(Screenshot grounding data)
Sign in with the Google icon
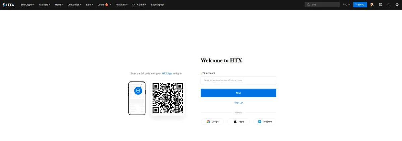Screen dimensions: 402x141 [208, 122]
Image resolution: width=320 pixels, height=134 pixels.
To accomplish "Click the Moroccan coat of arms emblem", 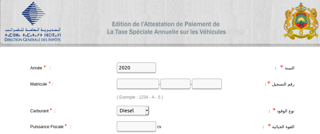I will pos(301,21).
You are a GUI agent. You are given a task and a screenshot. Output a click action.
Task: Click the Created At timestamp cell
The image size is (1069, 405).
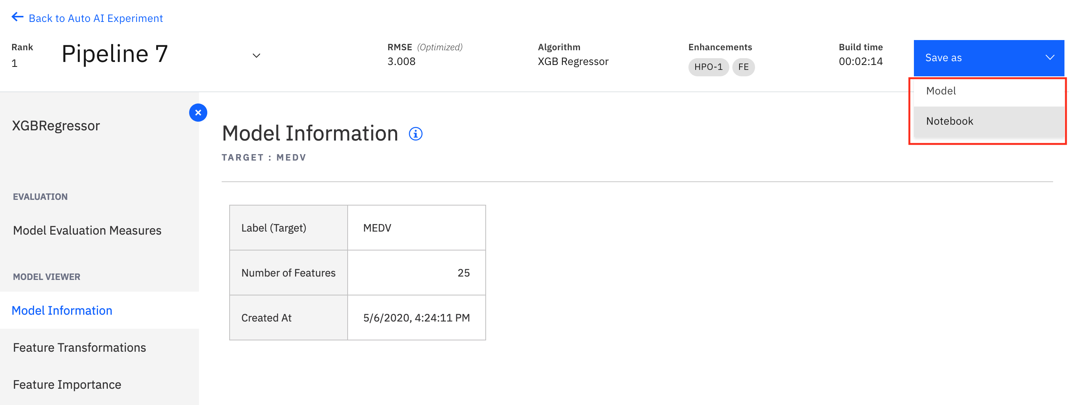(416, 318)
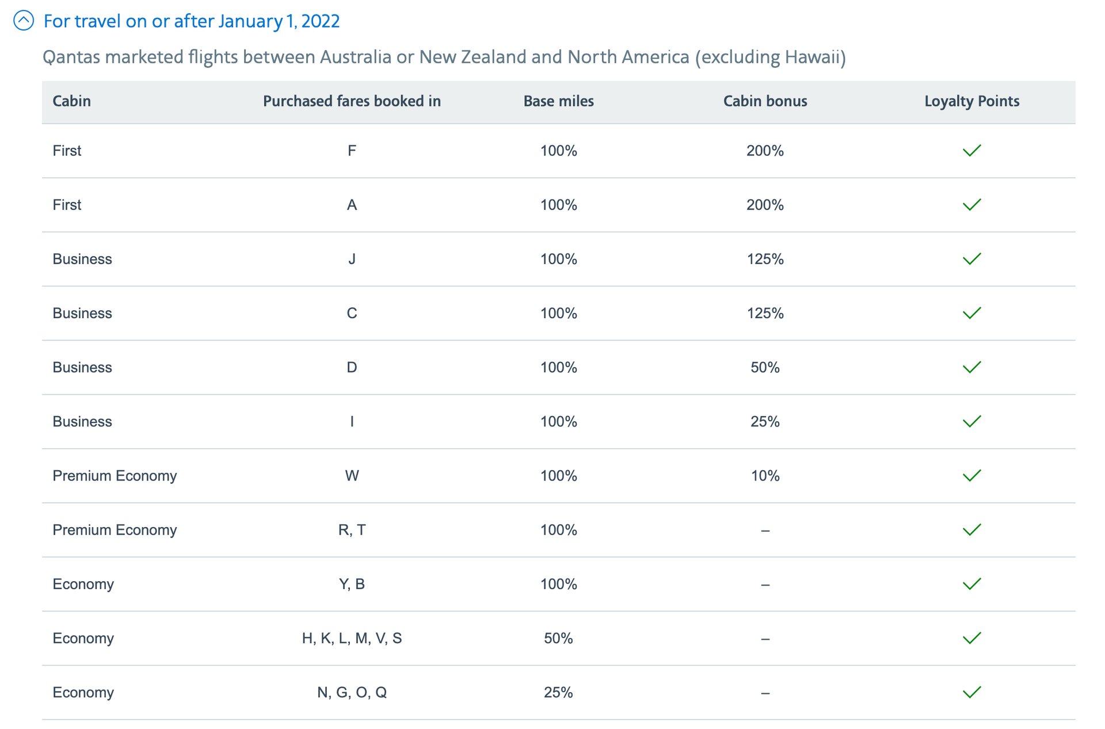Click the green tick beside Business C row
This screenshot has height=729, width=1105.
[x=971, y=313]
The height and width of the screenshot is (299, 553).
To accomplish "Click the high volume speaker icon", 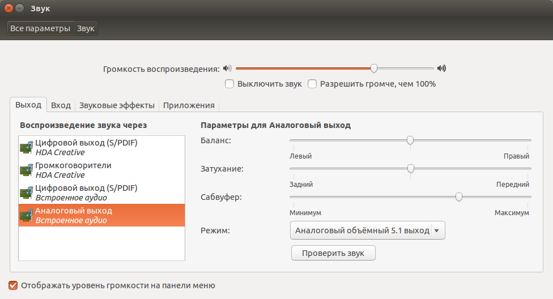I will click(441, 68).
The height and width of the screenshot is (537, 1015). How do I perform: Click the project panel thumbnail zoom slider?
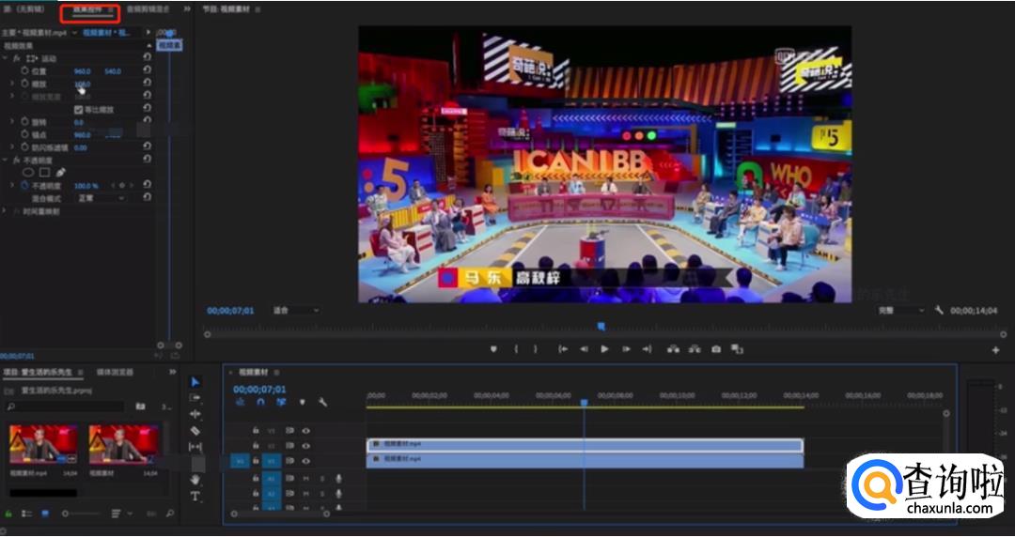click(67, 514)
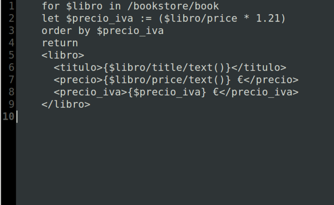Click line number 10 in the gutter
This screenshot has width=334, height=205.
tap(8, 117)
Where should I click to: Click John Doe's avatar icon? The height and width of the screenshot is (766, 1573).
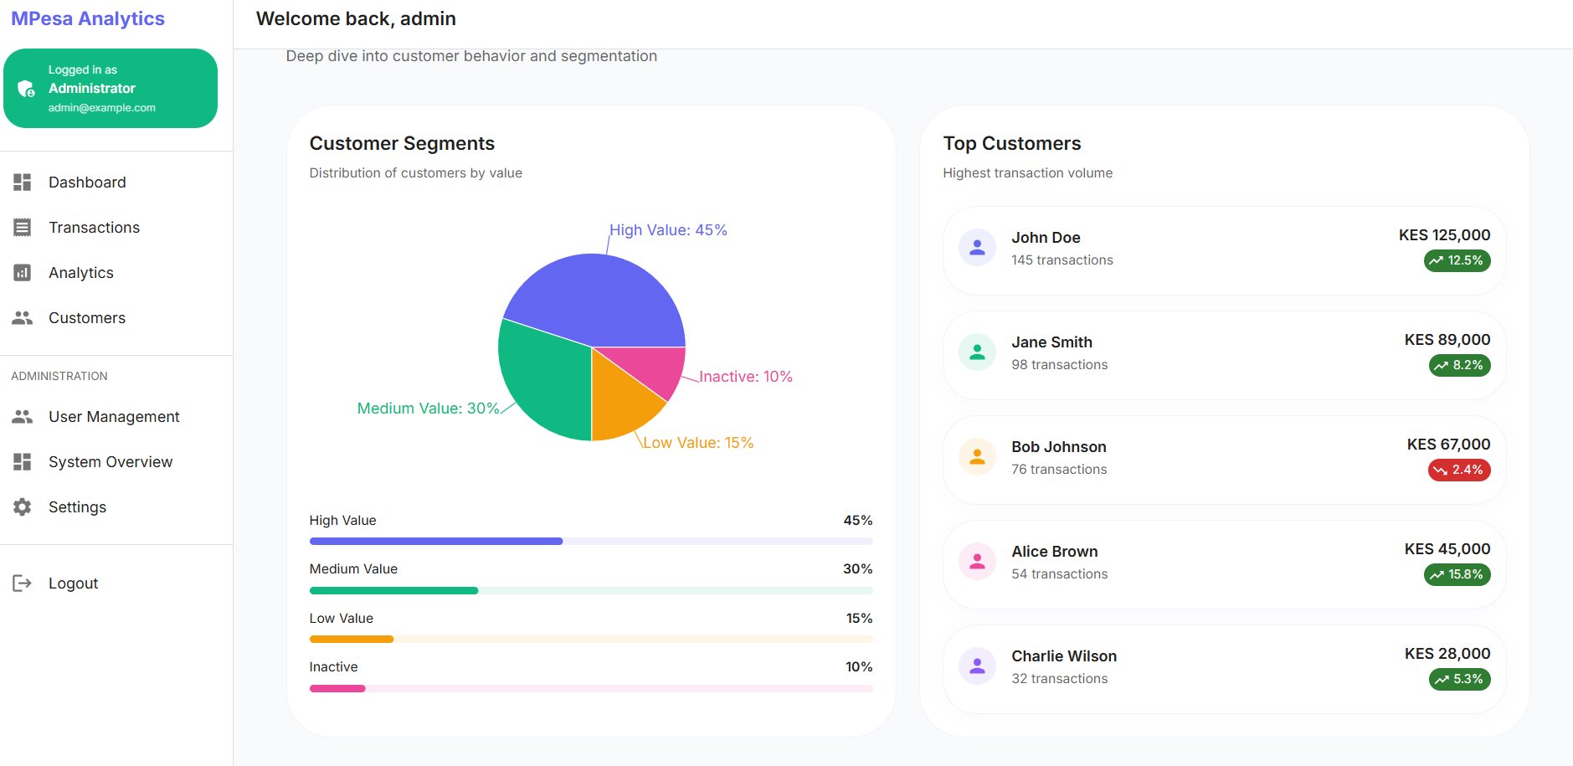coord(977,248)
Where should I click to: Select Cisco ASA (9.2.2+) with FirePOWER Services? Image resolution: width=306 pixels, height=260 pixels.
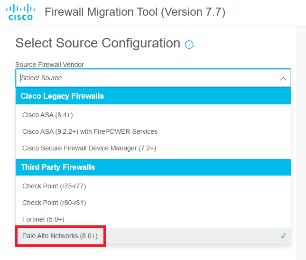coord(153,131)

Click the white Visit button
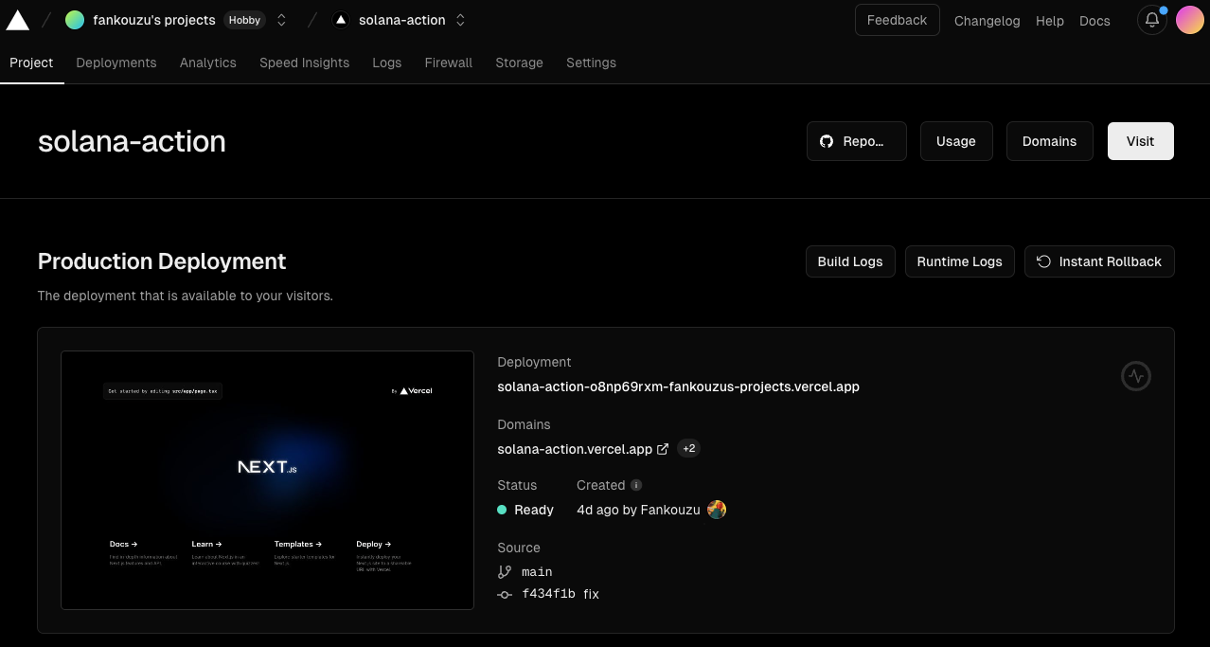tap(1141, 141)
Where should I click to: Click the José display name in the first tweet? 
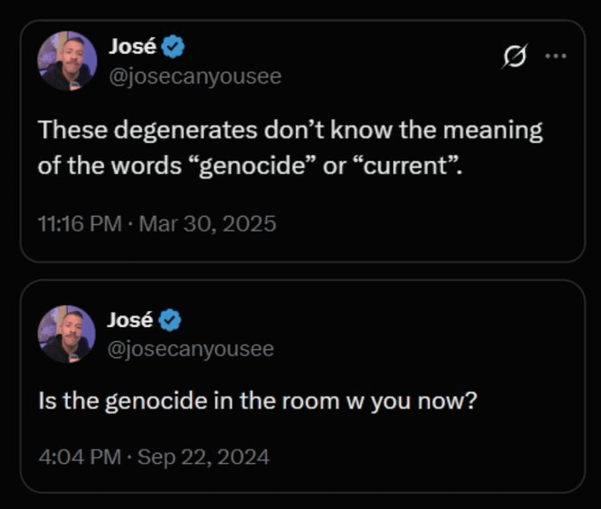point(133,46)
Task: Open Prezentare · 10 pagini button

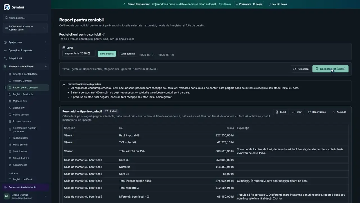Action: (249, 4)
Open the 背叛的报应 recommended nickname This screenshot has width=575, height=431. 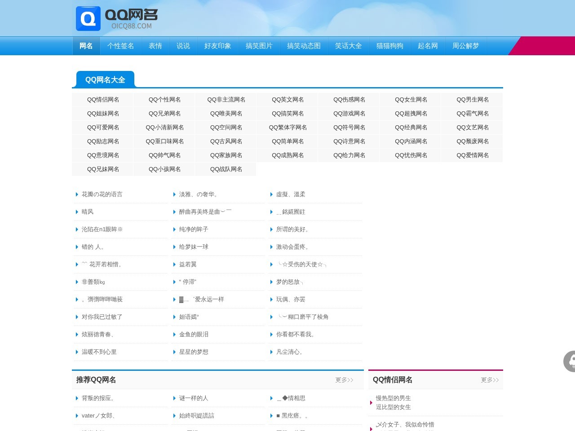[98, 398]
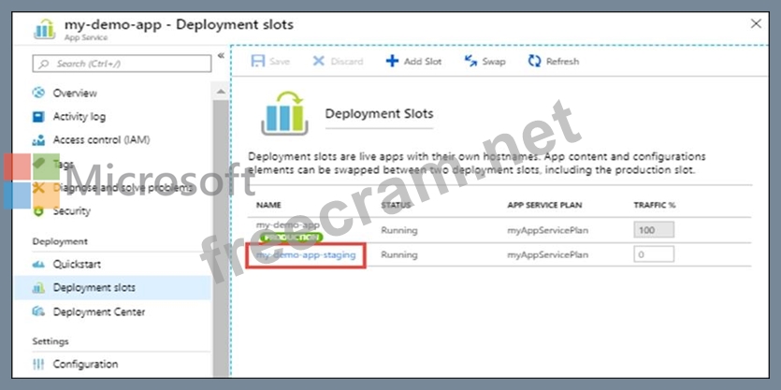Open the my-demo-app production slot
Viewport: 781px width, 390px height.
pos(287,225)
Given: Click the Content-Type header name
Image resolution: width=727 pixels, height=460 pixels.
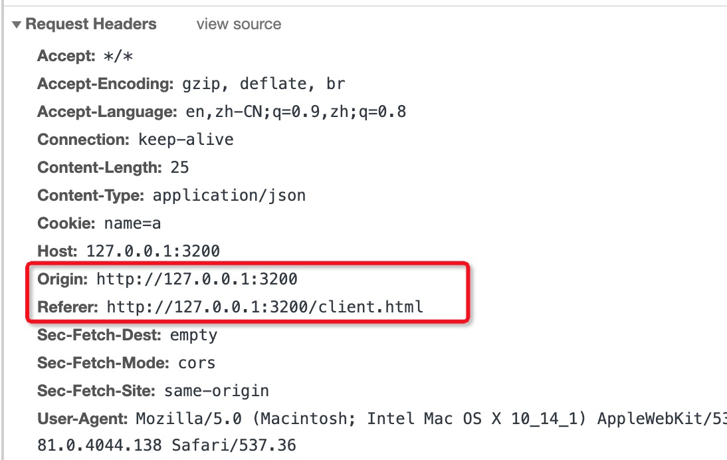Looking at the screenshot, I should coord(91,195).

**TASK DETAILS:**
Precisely those lines above that run from the line with "You are a GUI" up to and including the line with "The height and width of the screenshot is (299, 553)." are to be set down, with the pictures omitted.

**OUTPUT OF THE EXERCISE:**
You are a GUI agent. You are given a task and a screenshot. Output a click action.
Task: Click the Created At timestamp cell
The image size is (1069, 405).
(416, 318)
Click the green tick beside Business C row
This screenshot has height=729, width=1105.
[x=971, y=313]
The height and width of the screenshot is (299, 553).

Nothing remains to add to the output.